Lourdes is an intensely spiritual place: a place where many have found peace, reconciliation and healing. This was no less true for us in group 154. Wheel chairs were not abandoned or crutches throw away yet healing in a far less dramatic, and yet I would argue more important, way did take place within our group.

The peace of Lourdes and its prayerfulness are generated by the very touch of God via the visions of the Blessed Virgin Mary to Bernadette. An encounter with God is always about an invitation to love and life. Others may not always understand this but those who are touched by God seem to have a sense of peace that this world, try as it might, cannot snatch away.

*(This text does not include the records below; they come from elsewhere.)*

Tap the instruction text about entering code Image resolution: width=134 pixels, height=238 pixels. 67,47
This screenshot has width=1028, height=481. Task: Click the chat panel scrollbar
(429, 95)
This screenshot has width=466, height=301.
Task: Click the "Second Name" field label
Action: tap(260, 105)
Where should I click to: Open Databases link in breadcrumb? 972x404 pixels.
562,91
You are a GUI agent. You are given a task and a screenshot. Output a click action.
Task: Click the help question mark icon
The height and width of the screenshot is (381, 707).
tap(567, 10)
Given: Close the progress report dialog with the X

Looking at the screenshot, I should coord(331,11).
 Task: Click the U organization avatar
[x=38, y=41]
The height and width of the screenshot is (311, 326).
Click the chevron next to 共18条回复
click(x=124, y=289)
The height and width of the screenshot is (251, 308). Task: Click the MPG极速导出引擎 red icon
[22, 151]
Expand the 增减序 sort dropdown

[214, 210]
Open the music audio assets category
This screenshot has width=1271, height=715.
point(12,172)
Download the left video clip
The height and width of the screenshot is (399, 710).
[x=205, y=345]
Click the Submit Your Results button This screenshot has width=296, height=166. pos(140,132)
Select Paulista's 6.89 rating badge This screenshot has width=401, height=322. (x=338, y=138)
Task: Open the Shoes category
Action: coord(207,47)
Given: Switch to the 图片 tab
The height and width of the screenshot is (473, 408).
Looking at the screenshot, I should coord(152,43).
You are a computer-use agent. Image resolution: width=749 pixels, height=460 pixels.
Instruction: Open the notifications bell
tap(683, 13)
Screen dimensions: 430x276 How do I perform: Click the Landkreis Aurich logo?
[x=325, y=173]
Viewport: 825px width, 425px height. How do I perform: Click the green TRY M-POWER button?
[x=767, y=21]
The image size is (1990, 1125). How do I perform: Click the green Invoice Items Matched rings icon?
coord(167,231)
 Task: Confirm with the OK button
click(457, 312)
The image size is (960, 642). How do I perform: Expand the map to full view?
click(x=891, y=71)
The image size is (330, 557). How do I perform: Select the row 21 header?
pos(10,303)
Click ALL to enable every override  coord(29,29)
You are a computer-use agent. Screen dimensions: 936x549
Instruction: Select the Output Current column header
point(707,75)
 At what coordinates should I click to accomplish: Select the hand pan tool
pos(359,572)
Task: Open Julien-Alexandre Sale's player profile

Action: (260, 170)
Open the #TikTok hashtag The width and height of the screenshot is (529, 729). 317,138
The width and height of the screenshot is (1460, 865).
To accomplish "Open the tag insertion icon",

This life encounter is very palpable at Lourdes and it seems to bubble over into a sense of great joy, as well as tears sometimes. I was told the other day that Bishop Kieran had said of young people that they find that it’s ok to be catholic in Lourdes – and thus discover a great freedom. The bishop’s insight seems to me to be a profound truth about the experience of many who visit Lourdes. The joy and tears are in that discovery that it is ok to be ourselves and that God accepts us, warts and all. It’s in being our true selves that we are most open to the gifts of God,in Jesus, the well spring to eternal life. We find in being able to be ourselves before God that we are ready to hear the words of Jesus:
Jesus straightened up and asked her, “Woman, where are they? Has no one condemned you?” “No one, sir,” she said.“Then neither do I condemn you,” Jesus declared. “Go now and leave your life of sin.” John 8:10-11 (NIV)

Something of what Jesus is saying to the woman, and says to us, is leave the way of imprisonment and death, be free and go live! In Jesus, we begin to discover that we are made for love and are destined for life and in him we find the freedom to go live it.

At Lourdes that welling up and overflowing into life found its expression in, not only the exuberant prayer and praise of the HCPT week, but also activities that may seem less spiritual but no less a part of that joyous divine life. What we experienced was that the Spirit, the life of God, was right there with us in the water pistol fights, the singing of nonsense songs in the cafes, the sharing of hot chocolates and in particular the ongoing shared laughter. Dedicated to God in this holy place, these activities became more than just shooting water at each other, they were sanctified moments filled with life. This allowed each to be more fully their true selves and resulted in smiles, spontaneous hugs, remembered action songs, acts of great kindness, and songs, prayers and readings shared with the group. In this discovery of fuller life is a healing gift of God experienced by us at Lourdes.